Turkey detains local chair of Amnesty International in post-coup crackdown
Turkish authorities on Tuesday detained the local chair of Amnesty International for suspected links to the network of the Muslim cleric Ankara blames for last year's failed coup, the rights group said.
Police detained Taner Kilic and 22 other lawyers in the Aegean coastal province of Izmir on suspicion of ties to the movement of US-based cleric Fethullah Gulen, it said, citing a detention order.
Since the July coup attempt, authorities have arrested 50,000 people, and sacked or suspended 150,000, including soldiers, police, teachers and public servants, over alleged links with terrorist groups.
"Taner Kilic has a long and distinguished record of defending exactly the kind of freedoms that the Turkish authorities are now intent on trampling," said Salil Shetty, Amnesty's secretary general.
Turkish authorities were not immediately available for comment.

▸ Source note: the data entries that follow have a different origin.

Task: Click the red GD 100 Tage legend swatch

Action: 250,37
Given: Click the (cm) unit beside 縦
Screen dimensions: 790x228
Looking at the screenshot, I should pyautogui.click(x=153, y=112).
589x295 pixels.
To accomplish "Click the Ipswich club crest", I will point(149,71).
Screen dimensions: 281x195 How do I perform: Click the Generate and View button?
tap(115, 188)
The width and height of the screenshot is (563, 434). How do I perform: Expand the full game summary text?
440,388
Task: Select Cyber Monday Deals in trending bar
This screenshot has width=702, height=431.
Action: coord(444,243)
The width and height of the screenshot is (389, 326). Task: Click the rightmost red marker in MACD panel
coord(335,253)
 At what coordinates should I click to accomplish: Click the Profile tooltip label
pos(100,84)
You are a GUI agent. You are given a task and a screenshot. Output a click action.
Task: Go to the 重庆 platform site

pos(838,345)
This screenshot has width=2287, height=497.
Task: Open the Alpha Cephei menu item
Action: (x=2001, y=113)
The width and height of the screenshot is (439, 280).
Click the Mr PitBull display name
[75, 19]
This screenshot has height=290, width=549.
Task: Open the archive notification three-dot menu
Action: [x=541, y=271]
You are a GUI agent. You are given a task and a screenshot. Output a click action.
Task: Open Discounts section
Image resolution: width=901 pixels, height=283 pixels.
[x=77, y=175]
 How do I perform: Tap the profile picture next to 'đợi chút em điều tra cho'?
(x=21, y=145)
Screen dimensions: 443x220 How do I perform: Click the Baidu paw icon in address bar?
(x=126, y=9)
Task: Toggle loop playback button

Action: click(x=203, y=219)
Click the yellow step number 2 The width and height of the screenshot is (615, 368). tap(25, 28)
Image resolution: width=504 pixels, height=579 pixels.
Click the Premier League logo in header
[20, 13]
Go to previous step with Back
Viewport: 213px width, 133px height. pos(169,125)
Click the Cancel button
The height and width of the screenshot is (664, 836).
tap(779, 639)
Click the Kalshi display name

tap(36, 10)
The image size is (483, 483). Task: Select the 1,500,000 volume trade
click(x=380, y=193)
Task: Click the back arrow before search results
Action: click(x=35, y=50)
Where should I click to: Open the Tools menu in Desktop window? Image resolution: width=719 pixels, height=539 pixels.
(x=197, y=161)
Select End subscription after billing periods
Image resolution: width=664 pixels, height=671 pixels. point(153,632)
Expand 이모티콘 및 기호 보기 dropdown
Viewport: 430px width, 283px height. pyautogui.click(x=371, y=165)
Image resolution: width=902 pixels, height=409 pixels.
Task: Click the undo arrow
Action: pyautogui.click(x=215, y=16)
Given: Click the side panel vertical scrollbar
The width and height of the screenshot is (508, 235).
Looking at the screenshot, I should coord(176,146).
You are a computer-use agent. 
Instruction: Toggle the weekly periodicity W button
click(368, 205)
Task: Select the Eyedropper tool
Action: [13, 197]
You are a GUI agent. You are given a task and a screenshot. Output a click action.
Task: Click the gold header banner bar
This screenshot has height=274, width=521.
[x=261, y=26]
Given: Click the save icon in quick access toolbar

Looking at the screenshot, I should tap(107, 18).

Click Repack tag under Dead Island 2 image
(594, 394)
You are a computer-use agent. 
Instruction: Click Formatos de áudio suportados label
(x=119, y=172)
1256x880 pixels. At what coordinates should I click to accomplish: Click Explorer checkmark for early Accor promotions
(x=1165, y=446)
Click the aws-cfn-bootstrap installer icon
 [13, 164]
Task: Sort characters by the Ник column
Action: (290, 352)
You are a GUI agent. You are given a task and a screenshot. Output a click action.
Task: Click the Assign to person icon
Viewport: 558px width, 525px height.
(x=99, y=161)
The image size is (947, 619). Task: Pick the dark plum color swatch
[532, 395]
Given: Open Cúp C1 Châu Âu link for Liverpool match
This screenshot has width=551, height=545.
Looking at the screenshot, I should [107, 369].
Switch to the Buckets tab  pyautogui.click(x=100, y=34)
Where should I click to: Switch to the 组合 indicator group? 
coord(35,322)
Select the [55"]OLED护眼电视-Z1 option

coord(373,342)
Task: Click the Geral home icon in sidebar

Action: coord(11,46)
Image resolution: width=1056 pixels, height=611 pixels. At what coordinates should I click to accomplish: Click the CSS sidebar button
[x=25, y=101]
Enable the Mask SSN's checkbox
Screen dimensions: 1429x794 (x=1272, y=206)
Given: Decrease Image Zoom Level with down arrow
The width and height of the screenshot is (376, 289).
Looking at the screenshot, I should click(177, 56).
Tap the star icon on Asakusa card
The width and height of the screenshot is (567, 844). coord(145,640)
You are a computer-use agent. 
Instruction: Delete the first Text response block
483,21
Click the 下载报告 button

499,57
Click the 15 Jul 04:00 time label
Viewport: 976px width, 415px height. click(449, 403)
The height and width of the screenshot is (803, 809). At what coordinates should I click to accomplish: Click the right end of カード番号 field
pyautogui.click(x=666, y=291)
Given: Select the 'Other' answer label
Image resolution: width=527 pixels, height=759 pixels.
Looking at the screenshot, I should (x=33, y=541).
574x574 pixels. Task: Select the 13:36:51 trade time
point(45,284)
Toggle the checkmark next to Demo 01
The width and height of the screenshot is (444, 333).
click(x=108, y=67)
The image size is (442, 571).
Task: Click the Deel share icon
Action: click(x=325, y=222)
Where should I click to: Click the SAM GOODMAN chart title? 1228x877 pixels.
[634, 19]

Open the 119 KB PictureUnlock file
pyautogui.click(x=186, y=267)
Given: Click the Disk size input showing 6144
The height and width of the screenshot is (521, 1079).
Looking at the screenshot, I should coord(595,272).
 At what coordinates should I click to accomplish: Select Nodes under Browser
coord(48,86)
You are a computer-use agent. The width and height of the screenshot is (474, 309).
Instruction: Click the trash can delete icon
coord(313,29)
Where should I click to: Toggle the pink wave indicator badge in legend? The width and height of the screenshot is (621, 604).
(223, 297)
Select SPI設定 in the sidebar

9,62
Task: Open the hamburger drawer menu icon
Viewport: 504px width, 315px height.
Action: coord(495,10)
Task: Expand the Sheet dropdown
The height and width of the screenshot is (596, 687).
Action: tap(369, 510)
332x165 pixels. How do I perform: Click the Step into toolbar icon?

Officials say the crackdown is necessary due to the gravity of the coup attempt, in which more than 240 people were killed.
Kilic was detained by police at his home in Izmir early on Tuesday before being taken to his office, Amnesty said. Both properties were searched and he remains in police custody.
His detention did not appear to be connected to his work with the rights group, nor did it appear to specifically target the organisation, Amnesty said. It was unclear why he was suspected of having links to Gulen's network, it said.
Gulen, who has lived in self-imposed exile in Pennsylvania since 1999, has denied involvement in the coup and condemned it. Critics in Turkey and abroad say President Tayyip Erdogan is using the coup as a pretext to muzzle dissent and purge opponents.
Turkey's interior ministry said on Monday it would strip citizenship from 130 people suspected of militant links, including Gulen, unless they return to Turkey within three months.